Wrist Arthrocentesis: Indications, Procedure, and Clinical Uses

Dr Arun Pal Singh ·

Last Updated on May 14, 2025

Wrist arthrocentesis is a diagnostic and therapeutic procedure in which synovial fluid is aspirated from the wrist joint under sterile precautions.

It is primarily performed to evaluate unexplained joint swelling, pain, or suspected infection, and also serves as a means of delivering intra-articular medications in inflammatory or crystal-induced arthropathies.

The wrist joint is anatomically complex.
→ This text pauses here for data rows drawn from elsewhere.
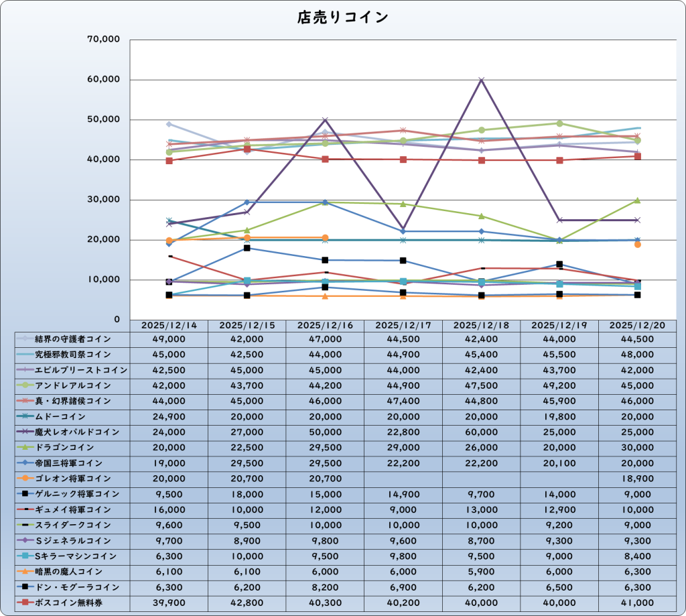This screenshot has width=686, height=616.
Task: Select the 49,200 cell in the アンドレアルコイン row
Action: [559, 385]
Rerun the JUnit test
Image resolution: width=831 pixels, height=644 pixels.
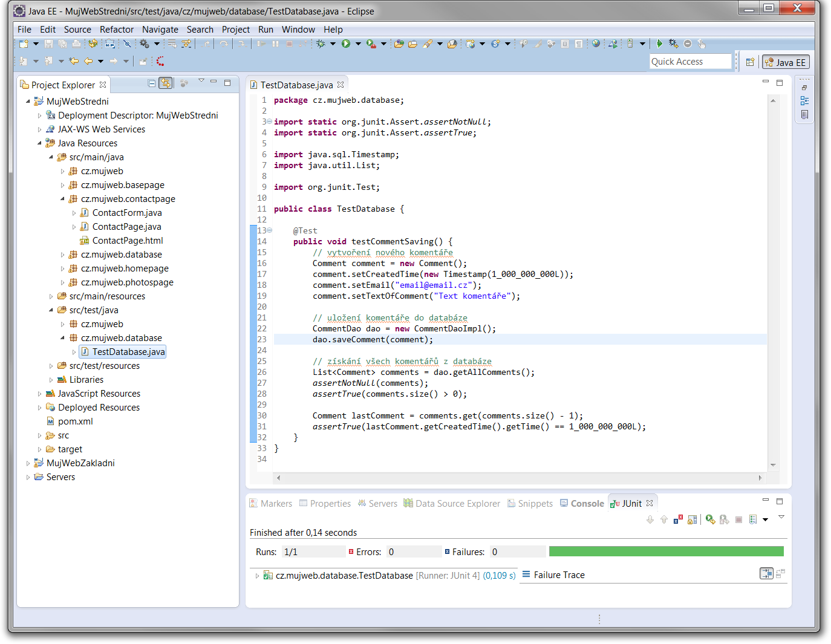coord(710,519)
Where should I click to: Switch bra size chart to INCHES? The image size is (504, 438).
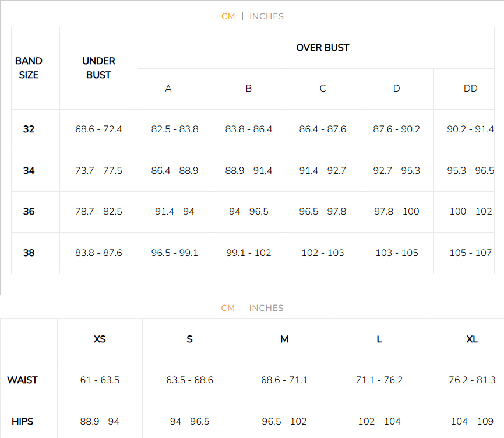click(x=266, y=16)
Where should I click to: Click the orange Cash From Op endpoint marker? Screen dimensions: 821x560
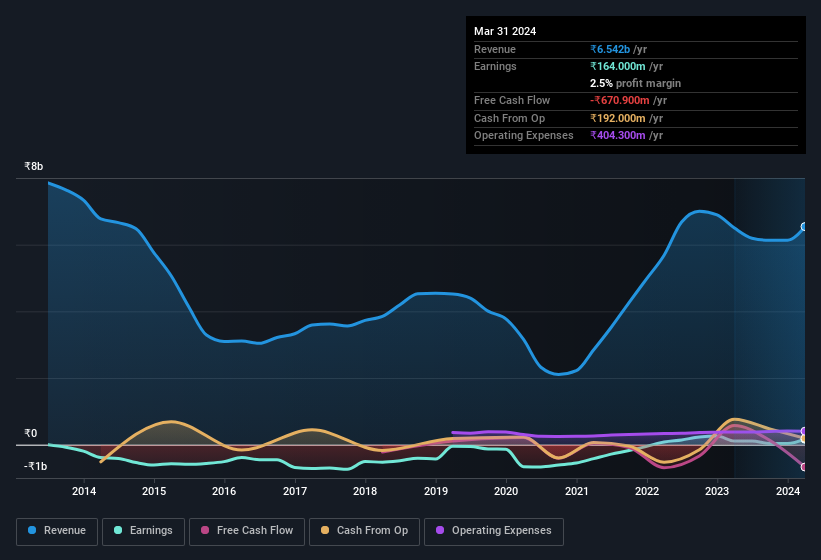click(x=804, y=438)
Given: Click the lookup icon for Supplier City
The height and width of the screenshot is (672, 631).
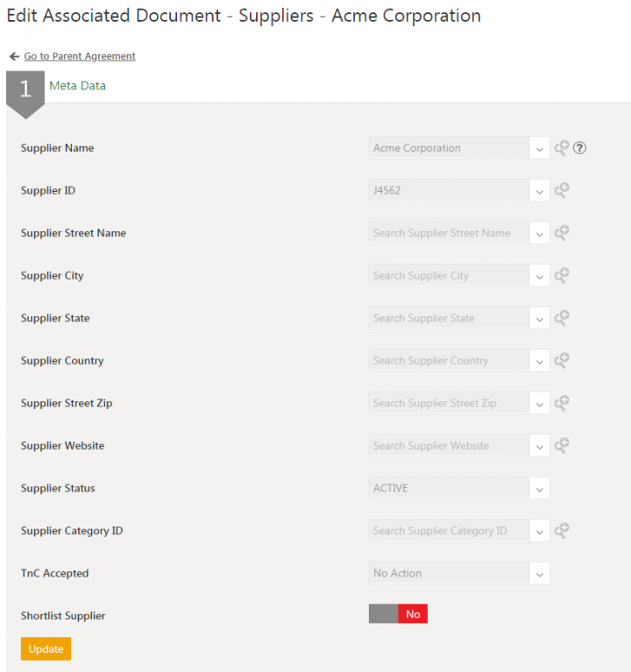Looking at the screenshot, I should [x=562, y=275].
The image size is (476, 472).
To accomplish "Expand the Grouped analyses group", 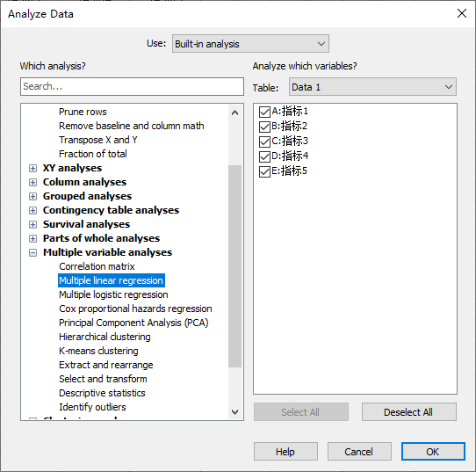I will pos(32,196).
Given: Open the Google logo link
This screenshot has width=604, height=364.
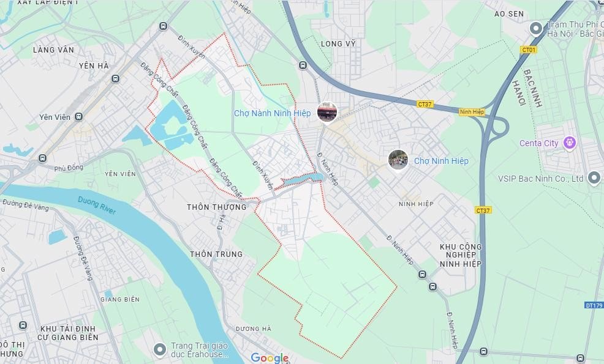Looking at the screenshot, I should pyautogui.click(x=270, y=358).
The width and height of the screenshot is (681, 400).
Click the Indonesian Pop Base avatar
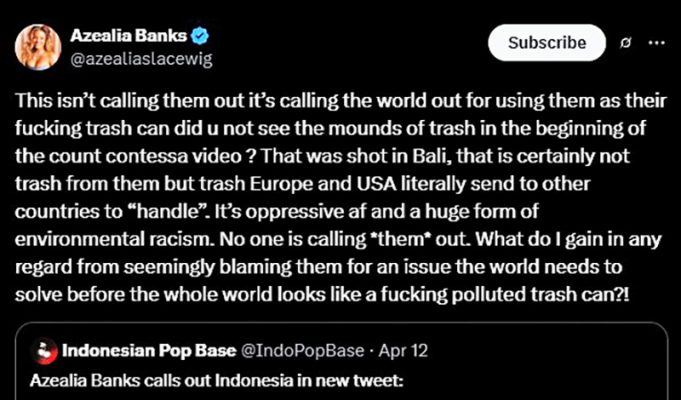point(44,351)
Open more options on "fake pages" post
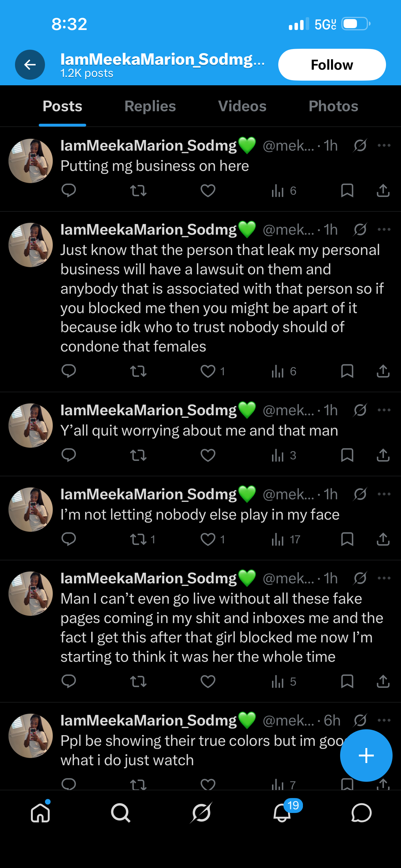This screenshot has width=401, height=868. click(x=384, y=578)
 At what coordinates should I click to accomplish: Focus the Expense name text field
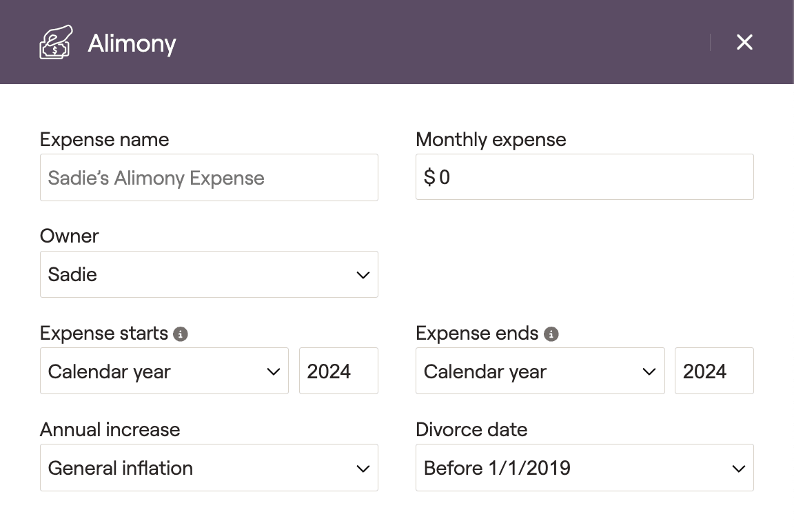[x=209, y=178]
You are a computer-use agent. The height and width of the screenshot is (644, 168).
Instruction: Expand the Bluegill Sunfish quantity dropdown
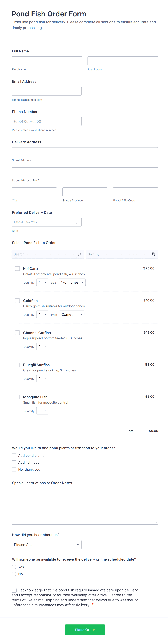(42, 379)
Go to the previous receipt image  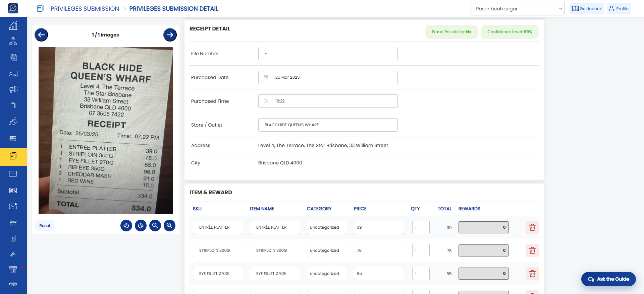click(41, 35)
Proper technique, anatomical knowledge, and patient selection are essential for minimizing complications and ensuring diagnostic yield.

Wrist arthrocentesis plays a pivotal role in the early diagnosis of septic arthritis, crystal arthropathy, and inflammatory conditions, and is an important adjunct in the management of painful effusions.

In recent years, ultrasound guidance has emerged as a valuable adjunct to wrist arthrocentesis, offering improved precision in joint access and minimizing procedural complications.

This article overviews its indications, contraindications, step-by-step procedure, and potential complications.

Contents hide
1 Relevant Anatomy of the Wrist Joint
2 Indications of Wrist Arthrocentesis
2.1 Diagnostic Indications
2.2 Therapeutic Indications
3 Contraindications to Wrist Arthrocentesis
3.1 Absolute Contraindications
3.2 Relative Contraindications
4 Procedure of Wrist Arthrocentesis
4.1 Patient Preparation
4.2 Needle Insertion Sites
4.3 Joint Entry and Aspiration
4.4 Afterward the Procdure
5 Analysis after Wrist Arthrocentesis
6 Complications of Wrist Arthrocentesis
6.1 Infection
6.2 Bleeding or Hemarthrosis
6.3 Tendon or Nerve Injury
6.4 Post-Procedural Pain or Swelling
6.5 Synovial Fluid Leakage
7 Clinical Significance of Wrist Arthrocentesis
7.1 Diagnostic Clarity in Acute Monoarthritis
7.2 Guiding Treatment in Crystal Arthropathies
7.3 Therapeutic Drainage and Medication Delivery
8 References

Relevant Anatomy of the Wrist Joint

The wrist joint is a complex joint formed by the distal ends of the radius and ulna, eight carpal bones, and the proximal portions of the five metacarpal bones. It includes the radiocarpal joint, distal radioulnar joint (DRUJ), intercarpal, and carpometacarpal articulations. The main contributions to the joints are the distal radius, scaphoid, and lunate.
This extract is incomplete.